Mais l’Europe, selon lui, a également failli, en manquant plusieurs occasions: la guerre en Géorgie en 2008, l’annexion de la Crimée en 2014. « Elle s’est contentée de dire ‘ce n’est pas bien’, sans poser de limite. Elle s’est laissée mettre devant le fait accompli. » Une faiblesse qui, selon lui, a ouvert la voie à l’invasion de 2022.

Quant au peuple russe, il reste difficile à sonder. « Les sondages n’ont aucune valeur (…).
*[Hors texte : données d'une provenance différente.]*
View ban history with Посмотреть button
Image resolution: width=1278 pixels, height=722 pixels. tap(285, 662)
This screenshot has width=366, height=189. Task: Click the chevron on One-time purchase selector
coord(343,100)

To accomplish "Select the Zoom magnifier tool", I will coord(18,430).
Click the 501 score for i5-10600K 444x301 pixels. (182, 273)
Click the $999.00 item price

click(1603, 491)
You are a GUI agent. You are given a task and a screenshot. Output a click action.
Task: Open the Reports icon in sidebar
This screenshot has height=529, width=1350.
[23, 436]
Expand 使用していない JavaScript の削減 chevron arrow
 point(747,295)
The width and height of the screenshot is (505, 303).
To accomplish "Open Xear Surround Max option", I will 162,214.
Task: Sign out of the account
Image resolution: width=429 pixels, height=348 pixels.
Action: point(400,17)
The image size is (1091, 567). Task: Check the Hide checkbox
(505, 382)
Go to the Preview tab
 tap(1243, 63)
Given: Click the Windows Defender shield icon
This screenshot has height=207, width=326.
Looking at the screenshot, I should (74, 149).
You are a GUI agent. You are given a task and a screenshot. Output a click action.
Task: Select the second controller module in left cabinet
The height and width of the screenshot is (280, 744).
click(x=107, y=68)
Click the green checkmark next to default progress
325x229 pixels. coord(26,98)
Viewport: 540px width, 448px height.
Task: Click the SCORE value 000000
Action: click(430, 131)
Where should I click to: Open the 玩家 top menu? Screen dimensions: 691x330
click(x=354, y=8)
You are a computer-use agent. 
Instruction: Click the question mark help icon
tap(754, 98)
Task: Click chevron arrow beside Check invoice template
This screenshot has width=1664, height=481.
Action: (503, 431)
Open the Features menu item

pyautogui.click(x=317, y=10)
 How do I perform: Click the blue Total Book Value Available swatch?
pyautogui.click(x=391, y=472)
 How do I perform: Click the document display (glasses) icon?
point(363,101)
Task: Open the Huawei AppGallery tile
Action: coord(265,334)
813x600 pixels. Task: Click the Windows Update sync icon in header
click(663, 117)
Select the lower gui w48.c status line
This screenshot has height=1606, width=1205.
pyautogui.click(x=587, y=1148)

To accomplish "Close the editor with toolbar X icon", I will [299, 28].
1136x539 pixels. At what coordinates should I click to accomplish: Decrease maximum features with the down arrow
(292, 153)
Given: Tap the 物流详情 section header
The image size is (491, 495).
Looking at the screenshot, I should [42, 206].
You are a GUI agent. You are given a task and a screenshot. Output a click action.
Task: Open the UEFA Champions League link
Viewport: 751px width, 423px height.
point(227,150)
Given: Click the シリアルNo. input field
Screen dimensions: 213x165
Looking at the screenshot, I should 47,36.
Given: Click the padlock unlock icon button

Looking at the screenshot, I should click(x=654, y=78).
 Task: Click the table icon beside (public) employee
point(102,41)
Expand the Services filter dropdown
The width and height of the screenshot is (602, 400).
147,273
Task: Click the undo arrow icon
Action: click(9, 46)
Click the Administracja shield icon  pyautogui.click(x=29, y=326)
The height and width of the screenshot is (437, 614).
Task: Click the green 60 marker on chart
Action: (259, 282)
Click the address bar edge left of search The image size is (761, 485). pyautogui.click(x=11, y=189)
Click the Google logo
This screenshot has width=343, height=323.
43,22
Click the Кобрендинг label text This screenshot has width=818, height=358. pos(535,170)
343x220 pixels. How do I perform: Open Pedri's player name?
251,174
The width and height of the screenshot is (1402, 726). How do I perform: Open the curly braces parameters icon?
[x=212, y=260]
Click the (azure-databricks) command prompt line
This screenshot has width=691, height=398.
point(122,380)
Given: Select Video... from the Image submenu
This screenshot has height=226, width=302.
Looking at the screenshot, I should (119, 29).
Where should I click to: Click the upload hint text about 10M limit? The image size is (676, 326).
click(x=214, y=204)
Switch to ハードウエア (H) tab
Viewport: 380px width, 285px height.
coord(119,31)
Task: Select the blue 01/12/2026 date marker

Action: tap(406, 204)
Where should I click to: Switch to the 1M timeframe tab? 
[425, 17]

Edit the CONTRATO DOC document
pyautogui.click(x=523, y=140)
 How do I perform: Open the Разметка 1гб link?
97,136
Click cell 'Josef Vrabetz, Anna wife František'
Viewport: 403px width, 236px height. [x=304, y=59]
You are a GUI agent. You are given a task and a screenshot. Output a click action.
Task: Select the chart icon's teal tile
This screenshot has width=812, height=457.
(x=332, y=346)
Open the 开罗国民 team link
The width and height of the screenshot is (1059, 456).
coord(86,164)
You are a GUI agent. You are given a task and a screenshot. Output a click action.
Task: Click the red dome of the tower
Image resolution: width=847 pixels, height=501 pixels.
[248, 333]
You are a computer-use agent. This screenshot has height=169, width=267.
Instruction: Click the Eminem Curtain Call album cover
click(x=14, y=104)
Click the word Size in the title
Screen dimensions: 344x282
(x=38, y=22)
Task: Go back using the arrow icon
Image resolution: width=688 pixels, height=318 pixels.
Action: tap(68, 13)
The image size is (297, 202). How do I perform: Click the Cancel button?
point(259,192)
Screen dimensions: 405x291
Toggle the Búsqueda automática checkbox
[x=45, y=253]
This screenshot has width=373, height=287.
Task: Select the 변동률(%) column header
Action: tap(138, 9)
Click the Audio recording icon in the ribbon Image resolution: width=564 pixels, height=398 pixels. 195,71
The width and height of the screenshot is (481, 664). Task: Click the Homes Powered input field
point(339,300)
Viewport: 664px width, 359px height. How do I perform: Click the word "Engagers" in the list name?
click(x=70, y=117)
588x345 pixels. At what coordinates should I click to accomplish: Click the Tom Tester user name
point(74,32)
Il est pénalement interdit de dire quoi que ce soit contre cette « opération militaire spéciale » qu’on n’a pas le droit d’appeler guerre. » Selon lui, on peut imaginer 10 à 20% de partisans convaincus, 10% d’opposants, et « 70 à 80% qui attendent que ça passe, en se disant qu’il ne faut ni avoir de rapports avec le pouvoir, ni se mêler de politique, parce que c’est dangereux ».

Grande admiration pour sa mère

Kolkhoze n’est pas seulement une réflexion sur la Russie contemporaine, mais aussi et surtout un portrait filial. Emmanuel Carrère y trace la trajectoire de sa mère, fille d’immigrés russes et géorgiens. Le récit, plein d’admiration, n’efface pas les zones d’ombre. Dans « Kolkhoze », on apprend tout de cette femme: son origine aristocratique, son aventure extra-conjugale, son habitude de dormir sur un canapé. 

« Si vous faites un portrait, vous ne pouvez pas transformer vos personnages en saints. Il faut les ombres du portrait, raconter ce qui fait leur singularité », estime-t-il. Mais il souligne aussi la grandeur de sa mère jusqu’à la fin: « Elle a eu une mort magnifique, pleine de dignité. J’ai écrit dans une forme d’admiration, comme si cette mort venait couronner une vie. Ce récit, avec ses ombres et ses lumières, baigne dans cette lumière-là ».